PIERRE ZISSEL (Student):
Das nehme ich zumindest in meiner Generation sehr viel wahr, dass sehr viel Politikverdrossenheit stattfindet. Da sehe ich die Rolle meiner Generation gerade auch so ein bisschen, dass wir von außen Druck ausüben, denn die Parteien sind innerhalb sehr statisch. Also, man muss ‘nen sehr langen Weg gehen, von Ortsverein über Plakate kleben, bis man wirklich auch selbst merkt, dass man Entscheidungen mit beeinflussen kann – und das frustriert viele junge Menschen.
SPRECHERIN:
Seinen Platz sieht Pierre deshalb außerhalb der Parteien. Seit zwei Jahren engagiert er sich bei Fridays for Future. Jede Woche treffen sich die Klima-Aktivisten.
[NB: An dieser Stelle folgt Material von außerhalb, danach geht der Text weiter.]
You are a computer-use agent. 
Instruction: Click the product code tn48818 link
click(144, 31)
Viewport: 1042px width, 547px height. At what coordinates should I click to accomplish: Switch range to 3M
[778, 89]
Gerade bereiten sie eine Demonstration vor, die kurz vor der Wahl stattfinden soll.
PIERRE ZISSEL (Student):
Die Bundestagswahl 2021 wird auf jeden Fall ‘ne richtungsweisende Wahl sein, das ist ganz klar. Die nächste Legislatur wird ohne Zweifel darüber entscheiden, ob Deutschland die selbst gesetzten Klimaziele aus dem Pariser Klimaabkommen einhalten kann – sprich ob wir unseren Teil dazu beitragen können, dass das 1,5-Grad-Ziel eingehalten wird.
SPRECHERIN:
Die Zeit dränge. Die Politik habe noch immer nicht verstanden, was junge Klimaschützer wie ihn umtreibt.
PIERRE ZISSEL (Student):
Ich würde fast sagen: ein Stück weit Panik. Denn wir haben … wir sehen auf der ganzen Welt Überflutungskatastrophen, nicht erst seit diesem Jahr. Wir sehen Hitzewellen, Dürreperioden, Waldbrände, auch nicht erst seit diesem Jahr. Wir sehen unzählige Tierarten, die nacheinander aussterben und irgendwie juckt es dann doch keinen. Und wir rasen gerade wirklich mit ‘nem lachenden Gesicht auf den Abgrund zu.
SPRECHERIN:
Dass die nächste Regierung das Ruder noch herumreißt, glaubt Pierre nicht. Er rechnet damit, auch nach der Wahl fürs Klima auf die Straße gehen zu müssen.